Basic science

Researchers from the University of California San Diego and Duke University have engineered nanosized cubes that spontaneously form a two-dimensional checkerboard pattern when dropped on the surface of water. Each nanocube is composed of a silver crystal with a mixture of hydrophobic (oily) and hydrophilic (water-loving) molecules attached to the surface. When a suspension of these nanocubes is introduced to a water surface, they arrange themselves such that they touch at their corner edges.

Researchers from Rice University and the U.S. Department of Energy’s Oak Ridge National Laboratory have developed an additive-free, water-based ink made of lignin and cellulose, the fundamental building blocks of wood. The ink can be used to produce architecturally intricate wood structures via a 3D printing technique known as direct ink writing. The researchers focused on optimizing the composition of the ink by adjusting the ratio of lignin, cellulose nanofibers, and nanocrystals while maintaining the natural lignin-cellulose balance.

A Stanford University research team has used a 3D nanoprinting technique to produce Archimedean truncated tetrahedrons (ATTs). ATTs, micrometer-scale tetrahedrons with trimmed tips, have been theorized as having geometries that could produce phase-shifting materials, but are challenging to create in the real world. 3D printing could allow for precise control of particle shape and geometry to produce materials with novel physical properties.

Researchers at the Massachusetts Institute of Technology have found that neutrons can be made to cling to nanoparticles called quantum dots, which are made up of tens of thousands of atomic nuclei, held there by the strong force. Until this new work, nobody thought that neutrons might actually stick to the materials they were probing. “The fact that [the neutrons] can be trapped by the materials, nobody seems to know about that,” said Ju Li, one of the scientists involved in this study. “We were surprised that this exists.”

Researchers from the University of California, Berkeley, the U.S. Department of Energy’s Berkeley Lab, and the National Institute for Materials Science in Tsukuba, Japan, have taken the first atomic-resolution images and demonstrated electrical control of a chiral interface state – an exotic quantum phenomenon that could help researchers advance quantum computing and energy-efficient electronics.

Duke University researchers have captured close-ups of corrosion in action. They zapped nanocrystals of a catalyst called ruthenium dioxide with high-energy radiation and then watched the changes that occurred. To take pictures of such tiny objects, they used a transmission electron microscope, which shoots a beam of electrons through the nanocrystals (suspended inside a thin pocket of liquid) to create time-lapse images of the chemistry taking place at 10 frames per second.

Scientists at Princeton University have, for the first time, successfully visualized the elusive Wigner crystal – a strange form of matter made only of electrons that assemble into a crystal-like formation of their own (without the need to coalesce around atoms).
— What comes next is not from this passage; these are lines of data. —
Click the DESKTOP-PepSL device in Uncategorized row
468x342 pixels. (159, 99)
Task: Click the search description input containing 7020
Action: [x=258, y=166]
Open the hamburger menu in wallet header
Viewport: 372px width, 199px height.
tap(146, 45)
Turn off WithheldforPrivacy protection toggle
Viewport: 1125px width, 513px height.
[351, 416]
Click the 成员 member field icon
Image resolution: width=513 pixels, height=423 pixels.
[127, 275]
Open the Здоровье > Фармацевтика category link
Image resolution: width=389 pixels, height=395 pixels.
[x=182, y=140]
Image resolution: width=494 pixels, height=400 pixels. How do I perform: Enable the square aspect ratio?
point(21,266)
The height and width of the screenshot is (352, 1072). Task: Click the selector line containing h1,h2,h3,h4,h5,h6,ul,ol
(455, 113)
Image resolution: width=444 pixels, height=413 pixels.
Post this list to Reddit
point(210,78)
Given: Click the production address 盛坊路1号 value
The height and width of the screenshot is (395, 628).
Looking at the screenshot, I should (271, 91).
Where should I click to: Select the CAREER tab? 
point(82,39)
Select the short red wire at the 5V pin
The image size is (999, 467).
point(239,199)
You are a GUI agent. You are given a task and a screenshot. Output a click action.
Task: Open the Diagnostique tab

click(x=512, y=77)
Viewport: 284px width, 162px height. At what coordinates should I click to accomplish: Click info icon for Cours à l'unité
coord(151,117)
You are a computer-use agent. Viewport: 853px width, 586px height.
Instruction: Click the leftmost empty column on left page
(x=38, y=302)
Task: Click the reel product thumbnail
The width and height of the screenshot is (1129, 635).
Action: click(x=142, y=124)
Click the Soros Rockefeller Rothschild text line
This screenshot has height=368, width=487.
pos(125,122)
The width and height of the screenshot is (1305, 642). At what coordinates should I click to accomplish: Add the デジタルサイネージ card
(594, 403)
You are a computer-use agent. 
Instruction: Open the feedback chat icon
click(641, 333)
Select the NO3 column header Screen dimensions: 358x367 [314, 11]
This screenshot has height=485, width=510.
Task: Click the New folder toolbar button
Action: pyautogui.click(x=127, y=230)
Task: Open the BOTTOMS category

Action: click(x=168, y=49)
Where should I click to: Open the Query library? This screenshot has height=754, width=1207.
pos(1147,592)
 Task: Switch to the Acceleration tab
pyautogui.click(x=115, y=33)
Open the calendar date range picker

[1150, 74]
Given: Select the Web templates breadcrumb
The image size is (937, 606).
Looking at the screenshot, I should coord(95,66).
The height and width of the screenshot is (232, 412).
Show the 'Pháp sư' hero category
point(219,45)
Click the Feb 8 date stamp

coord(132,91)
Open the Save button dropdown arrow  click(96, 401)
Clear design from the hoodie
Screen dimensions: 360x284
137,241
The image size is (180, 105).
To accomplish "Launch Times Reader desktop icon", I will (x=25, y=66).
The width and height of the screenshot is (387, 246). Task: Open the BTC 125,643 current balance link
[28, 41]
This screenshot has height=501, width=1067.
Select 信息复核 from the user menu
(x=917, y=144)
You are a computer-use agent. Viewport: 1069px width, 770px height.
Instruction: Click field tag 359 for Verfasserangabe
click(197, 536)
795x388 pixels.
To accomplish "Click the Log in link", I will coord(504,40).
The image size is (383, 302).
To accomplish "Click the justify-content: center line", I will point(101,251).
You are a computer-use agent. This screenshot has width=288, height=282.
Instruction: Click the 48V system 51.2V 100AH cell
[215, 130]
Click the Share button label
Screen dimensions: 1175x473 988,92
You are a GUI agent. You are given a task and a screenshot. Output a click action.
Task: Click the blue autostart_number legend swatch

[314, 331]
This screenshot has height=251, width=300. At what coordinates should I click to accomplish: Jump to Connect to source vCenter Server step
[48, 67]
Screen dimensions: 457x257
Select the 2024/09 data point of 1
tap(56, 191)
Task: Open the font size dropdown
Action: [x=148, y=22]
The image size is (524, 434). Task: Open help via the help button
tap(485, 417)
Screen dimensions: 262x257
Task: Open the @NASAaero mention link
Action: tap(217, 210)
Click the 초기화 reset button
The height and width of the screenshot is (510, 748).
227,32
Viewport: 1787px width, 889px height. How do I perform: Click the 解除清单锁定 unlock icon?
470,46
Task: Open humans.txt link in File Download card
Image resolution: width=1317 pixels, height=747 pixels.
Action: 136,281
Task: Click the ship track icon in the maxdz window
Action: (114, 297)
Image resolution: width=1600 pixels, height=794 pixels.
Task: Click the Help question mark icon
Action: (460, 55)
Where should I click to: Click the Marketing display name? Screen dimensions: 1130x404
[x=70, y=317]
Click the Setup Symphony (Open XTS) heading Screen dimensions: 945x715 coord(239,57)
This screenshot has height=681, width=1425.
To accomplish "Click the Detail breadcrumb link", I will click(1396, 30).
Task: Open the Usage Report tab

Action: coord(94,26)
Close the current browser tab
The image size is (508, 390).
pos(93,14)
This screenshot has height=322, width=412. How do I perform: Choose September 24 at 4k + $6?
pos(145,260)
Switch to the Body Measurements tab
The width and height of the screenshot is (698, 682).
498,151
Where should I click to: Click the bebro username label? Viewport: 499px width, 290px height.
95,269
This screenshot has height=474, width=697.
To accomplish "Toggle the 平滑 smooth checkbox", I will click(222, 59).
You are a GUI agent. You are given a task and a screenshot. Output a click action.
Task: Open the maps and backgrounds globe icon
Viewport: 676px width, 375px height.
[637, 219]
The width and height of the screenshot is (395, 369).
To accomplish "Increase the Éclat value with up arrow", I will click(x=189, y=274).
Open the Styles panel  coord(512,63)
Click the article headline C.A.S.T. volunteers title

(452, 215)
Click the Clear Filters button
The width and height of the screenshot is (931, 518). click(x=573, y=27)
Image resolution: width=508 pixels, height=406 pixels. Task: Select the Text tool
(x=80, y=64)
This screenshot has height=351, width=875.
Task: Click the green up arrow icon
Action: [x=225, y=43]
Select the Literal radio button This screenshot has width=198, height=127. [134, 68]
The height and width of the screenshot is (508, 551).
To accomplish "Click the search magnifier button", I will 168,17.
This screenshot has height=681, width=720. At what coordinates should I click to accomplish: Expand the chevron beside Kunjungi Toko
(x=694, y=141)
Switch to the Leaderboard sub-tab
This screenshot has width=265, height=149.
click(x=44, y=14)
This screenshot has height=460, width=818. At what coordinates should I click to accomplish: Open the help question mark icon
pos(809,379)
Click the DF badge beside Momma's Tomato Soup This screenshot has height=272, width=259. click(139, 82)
The scientists cooled the sample down to extremely low temperatures—just a fraction of a degree above absolute zero—and applied a magnetic field perpendicular to the sample, which created a two-dimensional electron gas system between two thin layers of graphene – a two-dimensional material made of carbon atoms.

Researchers from the Massachusetts Institute of Technology, Universitat de Girona in Spain, and Universidade do Porto in Portugal have shown that they can prevent cracks from spreading between layers in a composite material by depositing chemically grown forests of carbon nanotubes between the composite layers. The tiny, densely packed fibers grip and hold the layers together, like ultrastrong Velcro, preventing the layers from peeling or shearing apart.

Researchers at the University of Illinois Urbana-Champaign, Seoul National University in South Korea, and the National Institute for Materials Science in Tsukuba, Japan, have developed a method to visualize the thermally induced rearrangement of two-dimensional (2D) materials, atom-by-atom, from twisted to aligned structures, using transmission electron microscopy. The researchers observed a new and unexpected mechanism for this rearrangement process. "People usually think of the two layers like having two sheets of paper twisted 45° to each other.

By harnessing the weak van der Waals forces that bind layers of 2D materials together, researchers from Washington University in St. Louis; Ajou University in Suwon, South Korea; Chonnam National University in Gwangju, South Korea; and Sungkyunkwan University in Suwon, South Korea, have demonstrated a nondestructive method to comprehensively map the grain structure and crystal orientations of 2D materials. The key innovation lies in using a filter made from a single layer of high-quality, single-crystal graphene with a known orientation as a reference.